1-(2-Chlorophenyl)-2-(4-(2-chlorophenyl)-1H-1,2,3-triazol-1-yl)ethyl Carbamate (42)
To a solution of compound 42B (435 mg, 1.308 mmol, 1.0 equiv) in DCM (4 mL) was added 1,1’-carbonyl diimidazole (96 mg, 1.569 mmol, 1.2 equiv), and the reaction mixture was stirred at room temperature for 4 h. To the reaction mixture, excess NH4OH (15 mL) was added and stirred for 4 h.23a,23b The reaction mixture was diluted with DCM (10 mL), quenched with saturated NaHCO3 (5 mL), and extracted with DCM (3 × 30 mL). The combined organic layers were washed with a brine solution, dried over anhydrous Na2SO4, concentrated in vacuo, and purified by silica gel column chromatography to afford the 42 as a white solid (373 mg, 0.994 mmol, 76%). Rf (50% EtOAc/hexane) 0.5; Mp: 182–184 °C; IR (film): 3369, 3327, 3270, 3192, 3129, 3065, 2927, 2853, 2116, 1731, 1619, 1530, 1448,1428, 1377, 1325, 1268, 1231, 1208, 1160, 1130, 1086, 1045, 949, 891, 754, 726, 566 cm–1; 1H NMR (400 MHz, CDCl3) δ 8.20 (d, J = 7.8 Hz, 1H), 8.01 (s, 1H), 7.45–7.40 (m, 2H), 7.36 (t, J = 7.6 Hz, 1H), 7.26 (dd, J = 15.0, 6.7 Hz, 4H), 6.46 (dd, J = 6.3, 2.9 Hz, 1H), 5.04–4.87 (m, 3H), 4.78 (dd, J = 14.3, 6.8 Hz, 1H); 13C NMR (101 MHz, CDCl3) δ 154.8, 144.0, 134.0, 131.7, 131.2, 130.1, 129.9, 129.9, 129.8, 129.1, 129.0, 127.4, 127.1, 127.0, 124.0, 71.6, 52.9; HRMS (ESI) m/z [M + H]+ calculated for [C17H14Cl2N4O]+: 378.2320; found 378.2322.

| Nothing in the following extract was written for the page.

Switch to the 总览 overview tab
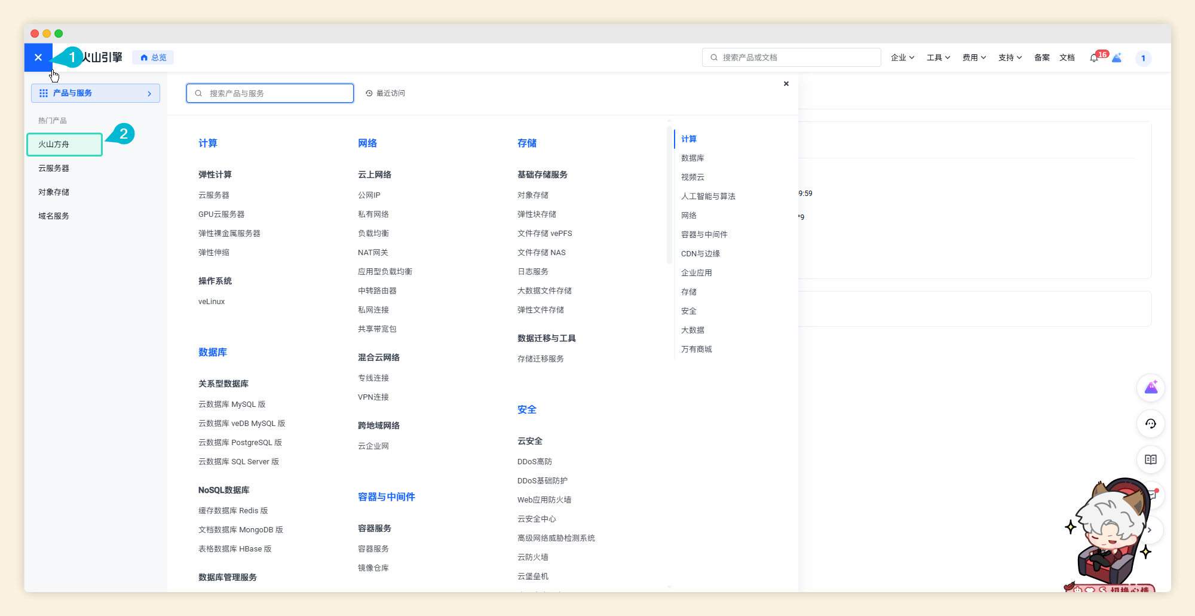Image resolution: width=1195 pixels, height=616 pixels. [x=154, y=57]
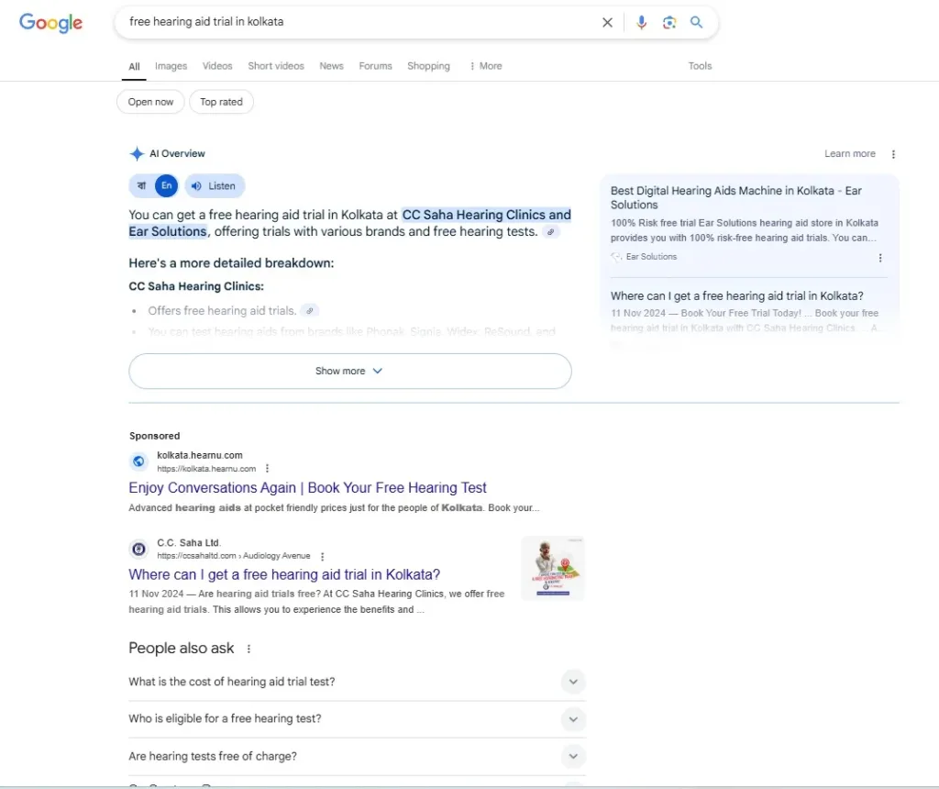939x789 pixels.
Task: Apply the Top rated filter
Action: point(221,102)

1-(1-(2-Chlorophenyl)-2-(4-(2-(trifluoromethyl)phenyl)-1H-1,2,3-triazol-1-yl)ethoxy)-2,2,6,6-tetramethylpiperidine (43A)
To a preformed solution of compound 9 (150 mg, 0.446 mmol, 1.0 equiv, prepared by oxyazidation of 2-chloro styrene) and 2-(trifluoromethyl)phenyl acetylene (75 μL, 0.535 mmol, 91 mg, 1.2 equiv) in MeCN (3 mL) were added CuI (127 mg, 0.669 mmol, 1.5 equiv) and N,N-DIPEA (233 μL, 173 mg, 0.1338 mmol, 3.0 equiv). The reaction mixture was stirred at room temperature for 4 h until the complete conversion of the starting material as observed by TLC.16b,16d The reaction mixture was diluted with EtOAc (10 mL), quenched with saturated NaHCO3 (5 mL), and extracted with EtOAc (3 × 30 mL). The combined organic layers were washed with a brine solution, dried over anhydrous Na2SO4, concentrated in vacuo, and purified by silica gel column chromatography to afford the triazole 43A as a pale-yellow solid (189 mg, 0.374 mmol, 84%). Rf (20% EtOAc/hexane) 0.5; Mp: 88–90 °C; IR (film): 3065, 2973, 2941, 1995, 1739, 1608, 1527, 1437, 1362, 1315, 1195, 1105, 1034, 908, 757, 646, 565 cm–1; 1H NMR (400 MHz, CDCl3) δ 7.83 (d, J = 7.8 Hz, 1H), 7.65 (d, J = 7.9 Hz, 1H), 7.60 (s, 1H), 7.52 (t, J = 7.6 Hz, 1H), 7.38 (t, J = 7.7 Hz, 1H), 7.24–7.18 (m, 1H), 7.11–7.02 (m, 3H), 5.59 (t, J = 4.3 Hz, 1H), 4.99 (dd, J = 14.2, 3.7 Hz, 1H), 4.88 (dd, J = 14.1, 5.5 Hz, 1H), 1.61–1.32 (m, 9H), 1.18 (s, 3H), 0.98 (s, 3H), 0.71 (s, 3H); 13C NMR (101 MHz, CDCl3) δ 143.9, 137.0, 131.9, 131.8, 131.7, 129.7, 129.3, 129.0, 128.5, 128.0, 126.8, 126.0, 125.9, 123.7, 123.6, 82.4, 60.5, 59.8, 53.1, 40.5, 34.9, 33.1, 20.5, 17.0; HRMS (ESI) m/z [M + H]+ calculated for [C26H30ClF3N4O]+: 507.2133; found 507.2133.
1-(1-(2-Chlorophenyl)-2-(4-(2-(trifluoromethyl)phenyl)-1H-1,2,3-triazol-1-yl)ethan-1-ol (43)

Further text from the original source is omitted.